He did not play chess very well, and he didn’t know the rules of the game very well. Maybe because of this, he proved in 1913 the first formal theorem of game theory. According to the book “Managed Processes and Game Theory”, published in the USSR in 1955, the correct description of Zermelo's contribution is: “Zermelo proved the determinism of games like chess, and that rational players can, using complete information, develop an optimal game strategy ".
The usual rules of the game of chess know almost everything, but there are several other very important and not quite obvious rules. For example, the rule of 50 moves says that if no pawn moved forward for 50 moves and not a single piece was taken, a draw is awarded. Or if a position repeated three times - a draw is also awarded. There can be no endless game of chess in terms of the number of moves - at some point the game will somehow stop. Ernst Zermelo did not know this, and he thought that endless games were possible in chess: you went as a figure - you returned it, and you play until the universe crumbles into dust.
How to win in tic-tac-toe

So, let's see how the optimal strategy of the game is calculated. Let's a little distract from chess, let's take a simpler example - tic-tac-toe, one of the oldest games in the world, which appeared in ancient Egypt. For this game, Zermelo used
reverse induction - the method by which a search is conducted in the opposite direction: starting with the positions where one of the parties has already received a pat or mate, and ending with a specific position on the board.
Zermelo did not give a detailed description of reverse induction, but used its principle, according to which there is a position advantageous for one of the parties. We can assign a score for such positions: –1 - won the toes, 1 - won the crosses, 0 - a draw.
Now we can go up the tree from these positions and see if there is a move from a position leading to a winning position.
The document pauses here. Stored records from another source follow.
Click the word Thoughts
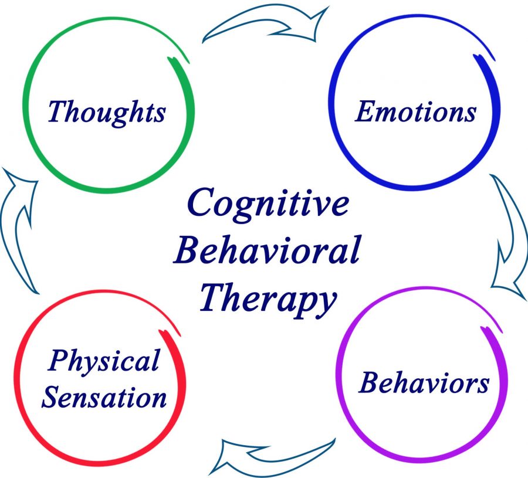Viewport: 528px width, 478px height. point(107,113)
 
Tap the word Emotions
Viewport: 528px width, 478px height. point(416,111)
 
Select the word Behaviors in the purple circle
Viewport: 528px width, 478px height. point(424,382)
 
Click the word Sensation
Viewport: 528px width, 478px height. point(104,397)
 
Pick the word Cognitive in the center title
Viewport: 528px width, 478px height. point(268,204)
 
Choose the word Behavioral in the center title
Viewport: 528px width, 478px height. point(268,249)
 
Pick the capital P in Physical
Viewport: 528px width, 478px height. point(60,360)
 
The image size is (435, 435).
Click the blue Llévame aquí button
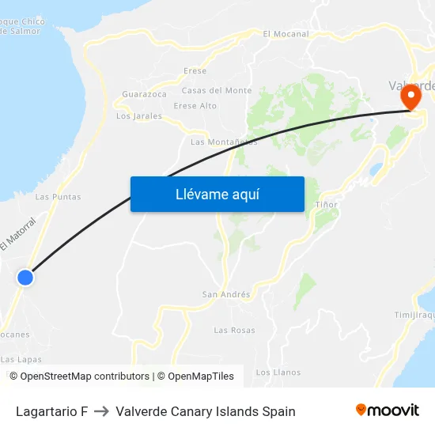(217, 194)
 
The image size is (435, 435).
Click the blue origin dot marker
(25, 278)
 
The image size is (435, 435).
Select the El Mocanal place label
(286, 34)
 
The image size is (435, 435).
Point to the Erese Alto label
(195, 106)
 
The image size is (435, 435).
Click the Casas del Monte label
(217, 91)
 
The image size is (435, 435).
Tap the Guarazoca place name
(145, 94)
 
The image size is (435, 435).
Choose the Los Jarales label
(139, 116)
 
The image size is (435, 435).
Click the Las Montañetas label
(224, 142)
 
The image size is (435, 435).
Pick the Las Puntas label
(59, 197)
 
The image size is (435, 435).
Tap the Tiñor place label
(326, 205)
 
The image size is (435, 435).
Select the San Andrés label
(226, 295)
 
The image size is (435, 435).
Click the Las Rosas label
(234, 330)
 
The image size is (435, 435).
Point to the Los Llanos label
(278, 372)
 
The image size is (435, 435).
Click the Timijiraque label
(414, 315)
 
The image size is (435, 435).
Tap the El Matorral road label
(18, 234)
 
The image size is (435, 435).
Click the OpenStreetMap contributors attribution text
(85, 376)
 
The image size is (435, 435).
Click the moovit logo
(387, 410)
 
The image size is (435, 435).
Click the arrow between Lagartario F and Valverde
(101, 411)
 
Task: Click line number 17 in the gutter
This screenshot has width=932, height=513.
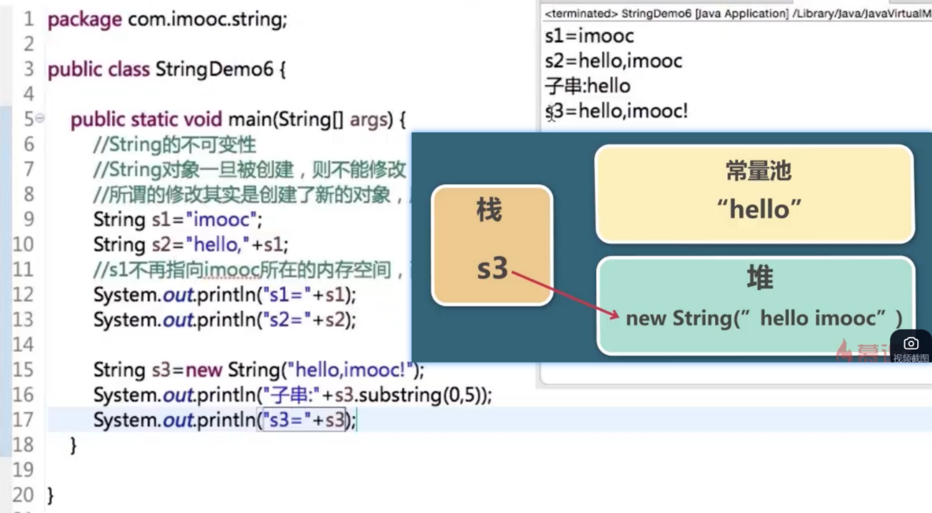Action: click(23, 420)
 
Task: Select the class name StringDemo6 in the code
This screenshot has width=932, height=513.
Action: click(214, 69)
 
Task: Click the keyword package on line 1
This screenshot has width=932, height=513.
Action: click(84, 19)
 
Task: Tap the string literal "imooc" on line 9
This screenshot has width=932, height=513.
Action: click(222, 219)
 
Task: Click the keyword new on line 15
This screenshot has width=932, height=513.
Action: click(204, 370)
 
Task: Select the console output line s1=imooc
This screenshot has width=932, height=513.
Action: click(589, 36)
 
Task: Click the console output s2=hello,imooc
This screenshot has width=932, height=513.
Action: click(613, 61)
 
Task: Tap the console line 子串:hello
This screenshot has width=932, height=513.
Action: click(588, 86)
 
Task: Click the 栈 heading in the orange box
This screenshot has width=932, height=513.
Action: click(489, 209)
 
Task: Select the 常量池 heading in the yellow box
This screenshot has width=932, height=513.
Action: click(758, 170)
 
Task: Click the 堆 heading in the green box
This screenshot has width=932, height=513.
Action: click(760, 277)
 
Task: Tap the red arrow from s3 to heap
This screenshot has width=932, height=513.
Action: click(564, 294)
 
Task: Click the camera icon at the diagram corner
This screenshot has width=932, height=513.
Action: click(911, 344)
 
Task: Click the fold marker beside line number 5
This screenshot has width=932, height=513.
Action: click(40, 119)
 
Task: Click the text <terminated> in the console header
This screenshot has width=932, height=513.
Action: click(581, 14)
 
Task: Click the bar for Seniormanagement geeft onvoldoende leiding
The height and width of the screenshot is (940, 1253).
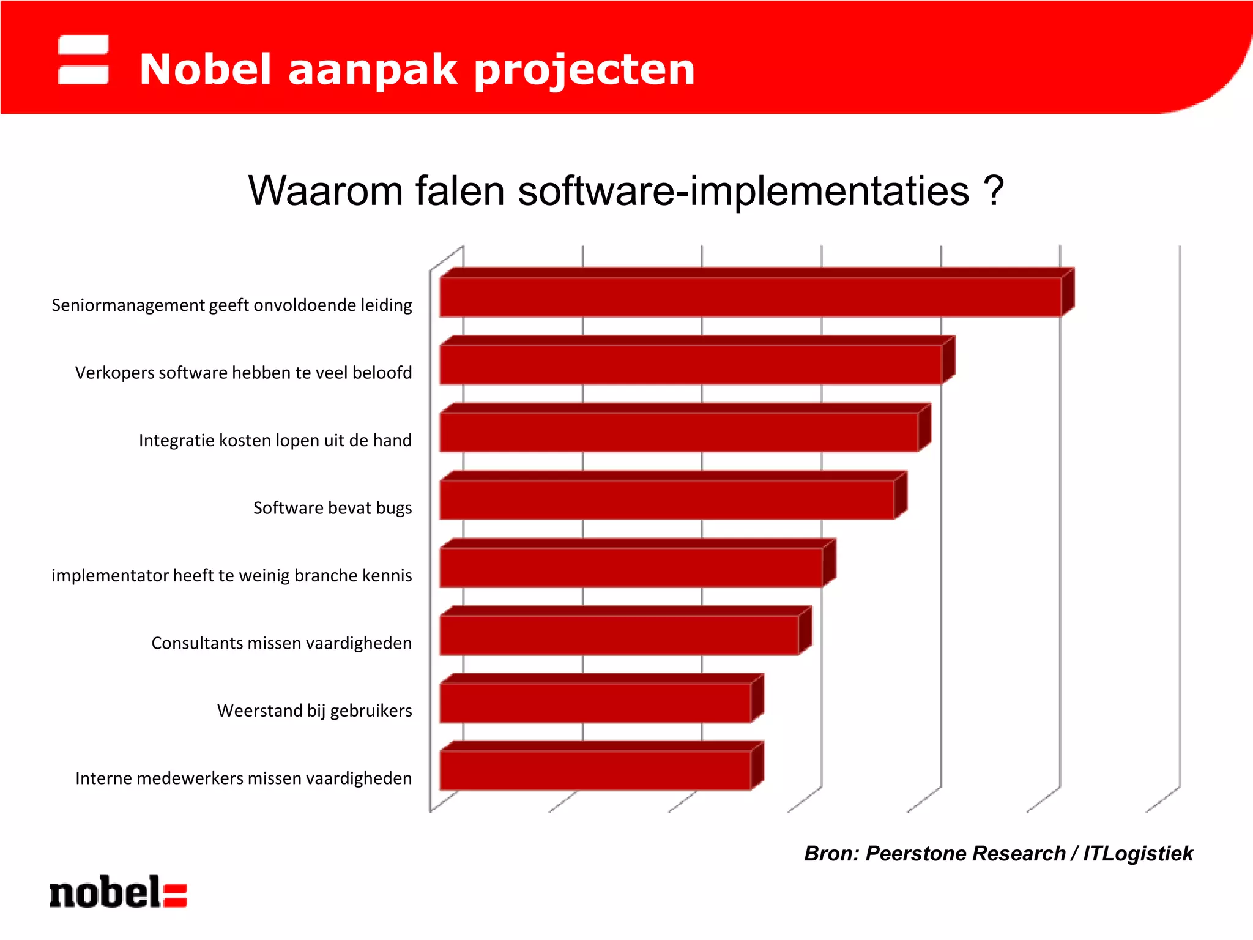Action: [x=749, y=297]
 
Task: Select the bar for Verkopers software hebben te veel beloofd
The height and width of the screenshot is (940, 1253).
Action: [x=690, y=365]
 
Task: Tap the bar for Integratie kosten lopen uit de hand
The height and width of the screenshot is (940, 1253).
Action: [x=678, y=432]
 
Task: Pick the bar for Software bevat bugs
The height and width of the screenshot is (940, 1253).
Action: [x=666, y=500]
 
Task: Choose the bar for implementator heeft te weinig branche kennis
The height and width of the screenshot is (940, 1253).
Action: [x=630, y=567]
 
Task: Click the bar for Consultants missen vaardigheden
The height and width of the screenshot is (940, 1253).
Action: [x=619, y=635]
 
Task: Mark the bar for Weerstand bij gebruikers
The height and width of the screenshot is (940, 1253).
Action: [x=595, y=703]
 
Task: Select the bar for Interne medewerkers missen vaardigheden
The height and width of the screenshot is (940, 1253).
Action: [x=595, y=770]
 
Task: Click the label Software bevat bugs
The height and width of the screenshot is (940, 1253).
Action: [x=332, y=508]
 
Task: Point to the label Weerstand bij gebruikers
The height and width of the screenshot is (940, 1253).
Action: [x=314, y=711]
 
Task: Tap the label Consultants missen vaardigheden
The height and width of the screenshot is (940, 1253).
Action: [x=281, y=643]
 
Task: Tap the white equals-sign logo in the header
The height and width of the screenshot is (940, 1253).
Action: [x=83, y=59]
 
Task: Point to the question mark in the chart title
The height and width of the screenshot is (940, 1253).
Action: [x=994, y=190]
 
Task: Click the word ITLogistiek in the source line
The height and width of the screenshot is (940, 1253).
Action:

If there is a move, then the position is considered to be winning.
On the other hand, if there is no move leading to a winning position, but there is at least one move leading to a drawn position, then this position is considered a draw. And if there is not a single move leading either to a draw or to a winning position, then the position is considered lost.
Using this rule, we in the tree, starting from the leaves, move up, and assign estimates to nodes until we assign estimates to all positions. Having received all the estimates for all positions, we see the ideal algorithm for the game. Having appeared in some position of the game, we will always see a move (if there is one) leading to a winning position. If there is no winning move, then we will make a draw move, and only in the worst case will we go to a losing position. Theoretically, such a system capable of storing the evaluation tree for each position in memory will play at the level of God.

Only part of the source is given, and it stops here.